@440bx
Maybe this will give you some new ideas since you like peeking into Windows Internals. Unfortunately, flamerOn is no longer on this forum and BigChimp passed away.
Lazarus applications with source provided by flamerOn
https://forum.lazarus.freepascal.org/index.php?topic=22225.5
@JDThose are interesting. Thank you for the link.
My pipe dream app which I work on only every now and then is a dis-assembler a la IDA Pro or Ghidra but, more accurate and much more informative. My thinking is that if there was an app like that but _much better_ than either one of those, that would attract some really hard core programmers to further enhance it. I doubt I'll ever get it to what I consider is the "minimum acceptable" (which is way beyond what any other similar utility does today.) My ultimate goal is to emit FPC assembly routines that, when compiled, generate the same code as the original (that would require an additional utility to patch the resulting .exe to remove FPC's library (which is obviously not needed.) That would allow creating a Lazarus project for it, which after compiled with debug symbols could be run and debugged in the Lazarus IDE. That's how I envision porting C code to Pascal. Disassemble the executable to Pascal assembly functions, no darn C headers and macros and all that C junk to deal with. A "sidebar" to it is generating DWARF debug symbols for disassembled Windows dlls, that would allow the Lazarus IDE to operate like Visual Studio does, when stepping in a system dll, Visual Studio automatically downloads the PDB file. Lazarus would have a "bank" of external DWARF debug files for the Windows dlls and best of all, since the disassembly can be edited better symbols can be had as the disassembly gets better and better. That would attract some reverse engineers and, there would be no alternative for them but to use Lazarus and Pascal

One thing I completed a number of years ago is a "wrapper" to turn a .exe into a callable dll. For instance, I fully implemented it for Delphi 2. I have a program that loads Delphi 2's dcc32.exe as a dll and compiles all the .dpr files it finds in a directory and its subdirectories. A bonus is that, it executes _faster_ than the original .exe because its I/O no longer needs to use IPC (for it to be done by the console) and the wrapper does a little bit of caching. The result is close to twice the speed of executing dcc32.exe (one of the reasons is because the .exe doesn't have to be loaded for every compile.) It also does it for BRCC32.exe (the resource compiler). Therefore the utility can do a full build of resources and exes.

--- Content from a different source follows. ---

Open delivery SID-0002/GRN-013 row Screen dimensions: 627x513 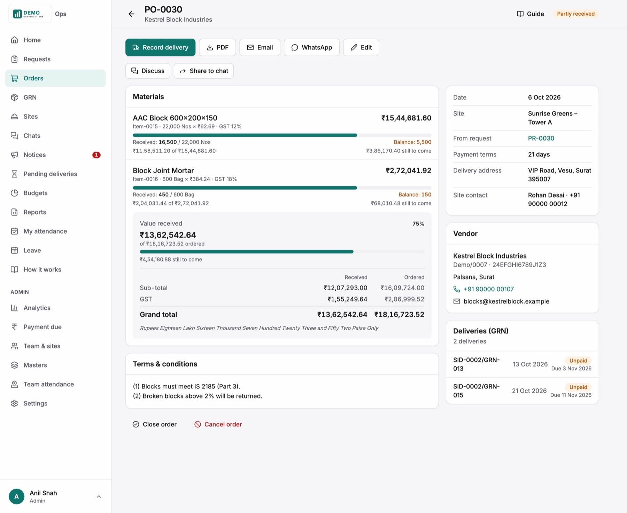point(522,364)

One thought that has crossed my mind is to modify that wrapper to turn FPC into a service which Lazarus could use. That would improve the edit-compile-run cycle. It's been a recurring thought, maybe I'll scratch that itch someday. I'd probably give it serious consideration and move it up the "priority queue" if I knew the Lazarus team would seriously consider using it. Not a killer app but, I think it would be a nice "polishing" improvement.
Combine that FPC service with the dis-assembler I first mentioned and you got something that blows everything that's currently available out of the water. (there are a few other "little" improvements I have in the back of my mind but, that's already enough to keep me busy until I kick the bucket.)